Ci sono giorni in cui il corpo rallenta.
A volte per scelta, spesso per necessità.
Ed è allora che tutto sembra sospendersi: i progetti, i passi, le danze quotidiane.
Ma proprio in quel silenzio, qualcosa accade.
Il corpo ci parla, ci costringe a fermarci per ricordarci chi siamo senza fare, senza correre.
È un richiamo sottile, quasi sacro.
Una porta che si apre verso la resilienza.
Resilienza non è forza cieca.
È l’arte di adattarsi al vento senza spezzarsi.

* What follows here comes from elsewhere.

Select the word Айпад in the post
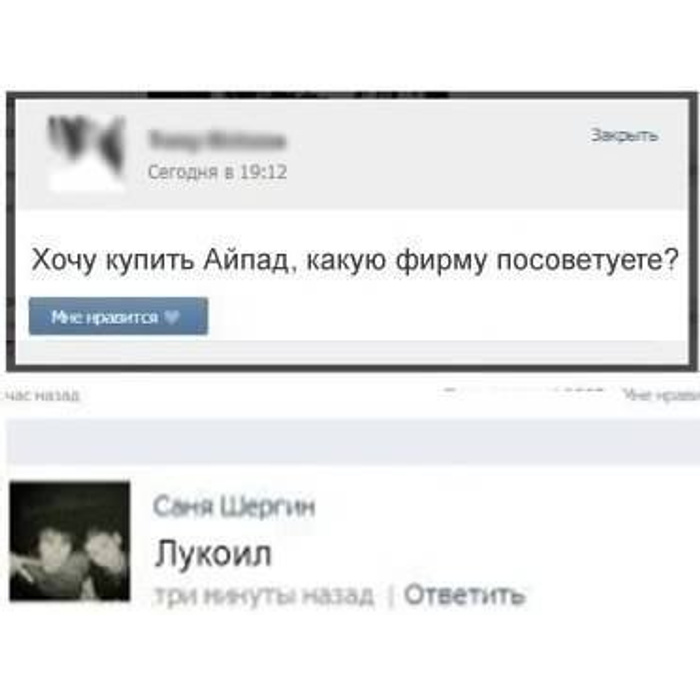 point(246,259)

È sapere che anche fermi si può crescere.
Che anche nel riposo si può guarire.
Che anche nell’attesa possiamo ritrovare la nostra luce.
Perché c’è un tempo per spingere il mondo avanti…
E un tempo per lasciarsi cullare, per ritrovare il battito interiore,quello che nessuno può portarci via.
Se stai attraversando un momento di pausa forzata, non viverlo come una sconfitta.
È solo un tempo di raccolta.
Un giardino segreto dove l’anima si prepara a fiorire di nuovo.
Ascoltalo. Onoralo. Fidati.
Tornerai.
Più forte, più vero, più te.
E quando lo farai, il mondo non potrà far altro che accogliere la tua rinascita.